Stare decisis is not an inexorable command of the Constitution or jurisprudence. A careful study of our legal system will discern that any deviation from the straight path of stare decisis in our past history has occurred for articulable reasons, and only when the Supreme Court has felt obliged to bring its opinions in line with new ascertained fact, circumstances and experiences.
Given the progressive orientation of the Supreme Court, its creative role under Article 141 and the creative elements implicit in the very process of determining ratio decidendi, it is not surprising that judicial process has not been crippled in the discharge of its duty to keep the law abreast of the times, by the traditionalist theory of stare decisis. Times and conditions change with changing society, and, ``every age should be mistress of its own law'` - and era should not be hampered by outdated law. ``It is revolting'`, wrote Mr. Justice Holmes in characteristically forthright language, ``to have no better reason for a rule of law than it was so laid down in the time of Henry IV. It is still more revolting if the grounds upon which it was laid down have vanished long since, and the rule simply persists from blind imitation of the past'`. It is the readiness of the judges to discard that which does not serve the public, which has contributed to the growth and development of law.
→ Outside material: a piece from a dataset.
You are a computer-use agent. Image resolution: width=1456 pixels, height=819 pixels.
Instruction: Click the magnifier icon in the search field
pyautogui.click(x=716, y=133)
The doctrine of stare decisis is generally to be adhered to, because well settled principles of law founded on a series of authoritative pronouncements ought to be followed. Yet, the demands of the changed facts and circumstances dictated by forceful factors supported by logic, amply justify the need for a fresh look.
In Municipal Corporation of Delhi vs- Gurnam Kaur, AIR 1989 SC 38 the Three-Judge Bench had to decide the legal propriety of a High Court order which applied Supreme Court direction, with the consent of parties, for grant of alternate site to persons who had encroached on pavements. Their Lordships observed that the High Court could not have passed similar orders as it would have been contrary to the provisions contained in Sections 320 and 322 of the Delhi Municipal Corporation Act, 1957. In that context it was observed thus- Quotably as law applies to the principle of a case, its ratio decideni. The only thing in a Judges decision binding as an authority upon a subsequent Judge is the principle upon which the case was decided. Statements which are not part of the ratio decidendi are distinguished as obiter dicta and are not authoritative. The Seven-Judge Bench in A.R. Antulay vs- R.S. Nayak, AIR 1988 SC 1531 defines per incuriam as those decisions given in ignorance or forgetfulness of some inconsistent statutory provision or of some authority binding on the Court concerned, so that in such cases some part of the decision or some step in the reasoning on which it is based, is found, on that account to be demonstrably wrong.
In Bharat Sanchar Nigam Ltd. vs- UOI, (2006) 3 SCC 1 the Supreme Court has clarified that a Bench can take a different view by distinguishing it or where the earlier view is per incuriam. These fetters apply only to Coordinate Benches which, if either of the gateways cannot be traversed, must refer the point of controversy to a Bench of superior strength or of superior jurisdiction.